Run the container directly on your TrueNAS host via Apps > Discover > Install via YAML. Create an API key first — see TrueNAS Setup > API Key for the recommended dedicated non-root user + scoped roles. Do not use the root user's key.

services:
  omni-infra-provider-truenas:
    image: ghcr.io/bearbinary/omni-infra-provider-truenas:latest
    restart: unless-stopped
    network_mode: host
    environment:
      OMNI_ENDPOINT: "https://omni.example.com"
      OMNI_SERVICE_ACCOUNT_KEY: "<your-key>"
      TRUENAS_HOST: "localhost"
      TRUENAS_API_KEY: "<truenas-api-key>"
      TRUENAS_INSECURE_SKIP_VERIFY: "true"
      DEFAULT_POOL: "default"
      DEFAULT_NETWORK_INTERFACE: "br0"
helm install omni-infra-provider deploy/helm/omni-infra-provider-truenas \
  --namespace omni-infra-provider --create-namespace \
  --set omniEndpoint="https://omni.example.com" \
  --set truenasHost="truenas.local" \
  --set secrets.omniServiceAccountKey="<your-key>" \
  --set secrets.truenasApiKey="<your-api-key>"
cp .env.example .env
# Fill in OMNI_ENDPOINT, OMNI_SERVICE_ACCOUNT_KEY, TRUENAS_HOST, TRUENAS_API_KEY
docker compose -f deploy/docker-compose.yaml up -d

Common Questions

How do I run Kubernetes on TrueNAS? : Install this provider, connect it to Sidero Omni, and define MachineClasses with CPU, memory, and disk specs. The provider handles VM creation, Talos boot, and cluster enrollment automatically.

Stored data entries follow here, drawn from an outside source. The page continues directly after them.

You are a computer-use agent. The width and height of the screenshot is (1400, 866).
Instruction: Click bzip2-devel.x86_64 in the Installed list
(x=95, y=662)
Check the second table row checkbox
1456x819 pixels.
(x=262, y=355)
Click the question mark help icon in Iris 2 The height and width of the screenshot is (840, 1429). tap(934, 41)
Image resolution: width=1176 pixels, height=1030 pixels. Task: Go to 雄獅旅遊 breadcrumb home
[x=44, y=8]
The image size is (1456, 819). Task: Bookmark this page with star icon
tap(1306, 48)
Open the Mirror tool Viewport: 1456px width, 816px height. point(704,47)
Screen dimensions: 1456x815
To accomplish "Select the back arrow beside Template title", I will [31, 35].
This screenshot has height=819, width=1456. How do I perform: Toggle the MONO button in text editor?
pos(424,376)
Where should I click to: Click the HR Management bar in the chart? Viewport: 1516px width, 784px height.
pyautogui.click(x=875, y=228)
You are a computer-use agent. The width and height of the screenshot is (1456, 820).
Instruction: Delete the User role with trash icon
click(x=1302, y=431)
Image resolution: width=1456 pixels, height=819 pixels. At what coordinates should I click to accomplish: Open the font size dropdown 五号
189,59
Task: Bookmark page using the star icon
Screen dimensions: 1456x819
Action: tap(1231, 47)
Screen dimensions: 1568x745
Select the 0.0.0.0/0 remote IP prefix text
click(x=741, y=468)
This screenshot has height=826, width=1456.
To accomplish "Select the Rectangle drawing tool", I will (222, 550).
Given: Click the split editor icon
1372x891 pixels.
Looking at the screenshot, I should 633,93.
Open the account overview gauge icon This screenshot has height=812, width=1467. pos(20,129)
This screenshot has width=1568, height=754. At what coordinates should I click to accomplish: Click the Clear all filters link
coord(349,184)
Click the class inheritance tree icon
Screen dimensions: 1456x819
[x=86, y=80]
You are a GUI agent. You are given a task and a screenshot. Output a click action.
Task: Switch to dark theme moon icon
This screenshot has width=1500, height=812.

Does TrueNAS support Kubernetes natively? : TrueNAS SCALE 25.04+ removed built-in Kubernetes. This provider restores that capability via Sidero Omni and Talos Linux VMs.

Can I use this instead of Proxmox? : Yes. With this provider and Sidero Omni, TrueNAS SCALE becomes a fully automated Kubernetes infrastructure platform with ZFS-backed storage — no Proxmox needed.

What are the minimum requirements? : TrueNAS SCALE 25.04+, ~4 CPU cores, 16 GB RAM, and 50 GB free disk for a single-node cluster. See the Getting Started guide for full sizing.